The Moor smiled. “It takes both a man and a woman to conceive a child.”
“Here in England they think that it is only the woman.”
“Yes. But in this, as in so many other things, they are wrong. There are two parts to every baby: the man’s breath of life and the woman’s gift of the flesh.”
“They say that if a baby is lost, then the woman is at fault, perhaps she has committed a great sin.”
He frowned. “It is possible,” he conceded. “But not very likely. Otherwise how would murderesses ever give birth? Why would innocent animals miscarry their young? I think we will learn in time that there are humors and infections which cause miscarriage. I do not blame the woman, it makes no sense to me.”
“They say that if a woman is barren it is because the marriage is not blessed by God.”
“He is your God,” he remarked reasonably. “Would he persecute an unhappy woman in order to make a point?”
Katherine did not reply. “They will blame me if I do not have a live child,” she observed very quietly.
“I know,” he said. “But the truth of the matter is: having had one child and lost it, there is every reason to think that you might have another. And there should be no reason you should not conceive again.”
“I must bear the next child to full term.”
“If I could examine you, I might know more.”

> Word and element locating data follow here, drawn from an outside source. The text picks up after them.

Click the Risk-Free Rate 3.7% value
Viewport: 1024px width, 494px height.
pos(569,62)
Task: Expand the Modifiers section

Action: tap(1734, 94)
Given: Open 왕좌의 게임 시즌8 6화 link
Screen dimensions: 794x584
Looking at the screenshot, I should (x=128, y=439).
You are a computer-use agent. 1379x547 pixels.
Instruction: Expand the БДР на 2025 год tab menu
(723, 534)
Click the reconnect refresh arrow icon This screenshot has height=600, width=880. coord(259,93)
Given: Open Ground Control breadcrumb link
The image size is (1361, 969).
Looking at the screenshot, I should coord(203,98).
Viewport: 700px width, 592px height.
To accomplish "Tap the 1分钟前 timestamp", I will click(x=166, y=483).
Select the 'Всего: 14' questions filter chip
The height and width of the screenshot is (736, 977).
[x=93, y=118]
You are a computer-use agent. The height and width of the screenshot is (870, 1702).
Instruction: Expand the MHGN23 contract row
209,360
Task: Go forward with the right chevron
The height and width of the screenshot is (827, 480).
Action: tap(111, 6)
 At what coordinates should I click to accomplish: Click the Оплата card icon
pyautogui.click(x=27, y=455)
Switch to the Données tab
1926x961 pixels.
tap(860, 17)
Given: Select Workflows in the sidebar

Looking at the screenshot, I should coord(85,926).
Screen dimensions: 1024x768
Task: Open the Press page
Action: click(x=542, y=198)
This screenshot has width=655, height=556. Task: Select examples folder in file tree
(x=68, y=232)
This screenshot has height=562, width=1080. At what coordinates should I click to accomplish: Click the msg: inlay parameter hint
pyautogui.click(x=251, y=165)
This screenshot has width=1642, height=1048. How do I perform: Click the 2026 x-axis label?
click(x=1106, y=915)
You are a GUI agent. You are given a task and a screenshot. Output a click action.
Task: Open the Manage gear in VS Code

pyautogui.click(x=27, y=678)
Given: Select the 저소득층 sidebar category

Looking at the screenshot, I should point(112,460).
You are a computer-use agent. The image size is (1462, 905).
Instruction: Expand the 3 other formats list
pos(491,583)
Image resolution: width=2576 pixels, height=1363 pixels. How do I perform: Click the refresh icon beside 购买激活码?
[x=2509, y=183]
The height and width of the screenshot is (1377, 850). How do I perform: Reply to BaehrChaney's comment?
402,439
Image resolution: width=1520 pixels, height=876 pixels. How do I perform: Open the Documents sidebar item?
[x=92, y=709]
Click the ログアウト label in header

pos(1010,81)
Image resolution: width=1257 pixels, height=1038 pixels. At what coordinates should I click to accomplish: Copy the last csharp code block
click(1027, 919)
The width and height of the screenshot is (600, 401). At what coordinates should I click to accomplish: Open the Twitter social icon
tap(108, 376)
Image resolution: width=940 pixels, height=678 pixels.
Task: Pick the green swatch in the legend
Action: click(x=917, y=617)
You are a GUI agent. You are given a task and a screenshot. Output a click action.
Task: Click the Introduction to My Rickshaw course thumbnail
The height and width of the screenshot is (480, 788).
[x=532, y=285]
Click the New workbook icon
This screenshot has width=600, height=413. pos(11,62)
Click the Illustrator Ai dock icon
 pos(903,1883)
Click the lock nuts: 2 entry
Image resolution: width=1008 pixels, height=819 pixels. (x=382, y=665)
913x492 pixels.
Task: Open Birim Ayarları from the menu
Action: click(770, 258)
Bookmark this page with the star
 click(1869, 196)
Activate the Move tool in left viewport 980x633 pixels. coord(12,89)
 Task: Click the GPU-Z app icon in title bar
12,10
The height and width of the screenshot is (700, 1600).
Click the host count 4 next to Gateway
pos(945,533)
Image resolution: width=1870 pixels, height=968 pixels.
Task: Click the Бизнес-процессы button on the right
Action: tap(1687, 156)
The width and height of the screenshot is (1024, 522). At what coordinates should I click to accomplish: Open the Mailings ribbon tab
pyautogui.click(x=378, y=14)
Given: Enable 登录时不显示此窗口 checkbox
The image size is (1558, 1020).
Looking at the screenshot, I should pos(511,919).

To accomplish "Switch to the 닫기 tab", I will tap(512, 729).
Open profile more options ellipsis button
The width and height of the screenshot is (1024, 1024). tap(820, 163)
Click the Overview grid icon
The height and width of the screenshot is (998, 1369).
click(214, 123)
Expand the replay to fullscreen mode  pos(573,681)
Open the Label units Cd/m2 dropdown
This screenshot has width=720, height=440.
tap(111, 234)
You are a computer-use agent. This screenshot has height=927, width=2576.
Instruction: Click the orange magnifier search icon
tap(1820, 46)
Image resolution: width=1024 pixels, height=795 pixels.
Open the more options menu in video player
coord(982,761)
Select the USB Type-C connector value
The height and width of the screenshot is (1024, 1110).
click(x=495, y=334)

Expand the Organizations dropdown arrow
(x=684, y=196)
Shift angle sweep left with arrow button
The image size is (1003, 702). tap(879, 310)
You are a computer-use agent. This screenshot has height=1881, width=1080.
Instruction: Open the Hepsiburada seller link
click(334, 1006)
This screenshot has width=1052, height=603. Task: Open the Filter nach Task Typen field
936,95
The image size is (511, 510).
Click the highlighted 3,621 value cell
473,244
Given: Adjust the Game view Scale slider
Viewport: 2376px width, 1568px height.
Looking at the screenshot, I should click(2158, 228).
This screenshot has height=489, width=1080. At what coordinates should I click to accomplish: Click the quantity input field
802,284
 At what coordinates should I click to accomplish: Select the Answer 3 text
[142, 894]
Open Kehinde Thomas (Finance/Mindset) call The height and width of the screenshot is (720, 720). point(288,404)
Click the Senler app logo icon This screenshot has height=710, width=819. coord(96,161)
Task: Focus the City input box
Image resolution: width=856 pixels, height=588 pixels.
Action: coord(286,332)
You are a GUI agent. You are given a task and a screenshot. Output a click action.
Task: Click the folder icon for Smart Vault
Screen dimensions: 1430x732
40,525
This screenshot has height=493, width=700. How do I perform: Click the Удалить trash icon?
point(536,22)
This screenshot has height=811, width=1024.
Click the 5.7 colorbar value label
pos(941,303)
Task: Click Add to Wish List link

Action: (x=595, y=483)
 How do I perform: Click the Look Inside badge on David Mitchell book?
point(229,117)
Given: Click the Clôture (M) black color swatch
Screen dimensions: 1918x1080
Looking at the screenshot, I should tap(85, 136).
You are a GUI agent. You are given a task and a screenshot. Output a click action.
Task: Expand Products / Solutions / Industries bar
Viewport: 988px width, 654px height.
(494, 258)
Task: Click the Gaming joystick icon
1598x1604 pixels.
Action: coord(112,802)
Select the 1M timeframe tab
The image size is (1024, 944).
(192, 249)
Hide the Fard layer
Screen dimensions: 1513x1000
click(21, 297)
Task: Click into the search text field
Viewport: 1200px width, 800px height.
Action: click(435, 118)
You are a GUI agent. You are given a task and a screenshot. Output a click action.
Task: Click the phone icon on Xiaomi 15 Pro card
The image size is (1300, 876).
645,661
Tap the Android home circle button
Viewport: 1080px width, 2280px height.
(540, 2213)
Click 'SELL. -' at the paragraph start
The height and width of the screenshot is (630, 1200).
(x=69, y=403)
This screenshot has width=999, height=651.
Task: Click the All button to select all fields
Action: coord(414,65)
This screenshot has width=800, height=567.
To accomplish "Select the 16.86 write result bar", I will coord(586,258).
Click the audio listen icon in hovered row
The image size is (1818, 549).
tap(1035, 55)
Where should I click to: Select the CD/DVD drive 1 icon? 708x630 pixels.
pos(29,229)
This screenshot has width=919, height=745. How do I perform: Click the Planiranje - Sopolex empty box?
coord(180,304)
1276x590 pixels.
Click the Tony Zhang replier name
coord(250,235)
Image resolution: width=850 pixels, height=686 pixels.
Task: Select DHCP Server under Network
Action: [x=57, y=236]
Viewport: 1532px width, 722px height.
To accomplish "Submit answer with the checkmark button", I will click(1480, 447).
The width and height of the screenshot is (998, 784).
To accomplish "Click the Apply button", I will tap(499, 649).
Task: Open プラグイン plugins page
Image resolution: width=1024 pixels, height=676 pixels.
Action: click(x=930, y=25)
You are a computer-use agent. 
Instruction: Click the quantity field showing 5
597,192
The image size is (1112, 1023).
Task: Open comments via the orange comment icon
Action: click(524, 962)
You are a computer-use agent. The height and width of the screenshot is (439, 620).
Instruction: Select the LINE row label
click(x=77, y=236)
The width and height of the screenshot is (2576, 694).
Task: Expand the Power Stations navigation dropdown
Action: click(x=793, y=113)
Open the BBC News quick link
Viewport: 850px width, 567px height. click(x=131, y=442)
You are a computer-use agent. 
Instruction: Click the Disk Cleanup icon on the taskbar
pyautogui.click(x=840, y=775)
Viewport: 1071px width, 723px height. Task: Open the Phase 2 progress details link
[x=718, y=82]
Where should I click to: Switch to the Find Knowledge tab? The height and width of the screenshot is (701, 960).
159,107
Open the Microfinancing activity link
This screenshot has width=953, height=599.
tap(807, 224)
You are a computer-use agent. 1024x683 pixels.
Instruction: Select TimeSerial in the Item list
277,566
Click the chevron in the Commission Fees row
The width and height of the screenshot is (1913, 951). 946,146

She shook her head. “It is not possible.”
His glance at her was merry. “Oh, you savages,” he said softly.
She gave a little gasp of amused shock. “You forget yourself!”
“Then send me away.”
That stopped her. “You can stay,” she said. “But of course, you cannot examine me.”
“Then let us consider what might help you conceive and carry a child,” he said. “Your body needs to be strong. Do you ride horses?”
“Yes.”
“Ride astride before you conceive and then take a litter thereafter. Walk every day, swim if you can. You will conceive a child about two weeks after the end of your course. Rest at those times, and make sure that you lie with your husband at those times. Try to eat moderately at every meal and drink as little of their accursed small ale as you can.”
Katherine smiled at the reflection of her own prejudices. “Do you know Spain?”
“I was born there. My parents fled from Málaga when your mother brought in the Inquisition and they realized that they would be tormented to death.”
“I am sorry,” she said awkwardly.
“We will go back, it is written,” he said with nonchalant confidence.
“I should warn you that you will not.”
“I know that we will. I have seen the prophecy myself.”
At once they fell silent again.
“Shall I tell you what I advise? Or shall I just leave now?” he asked as if he did not much mind which it was to be.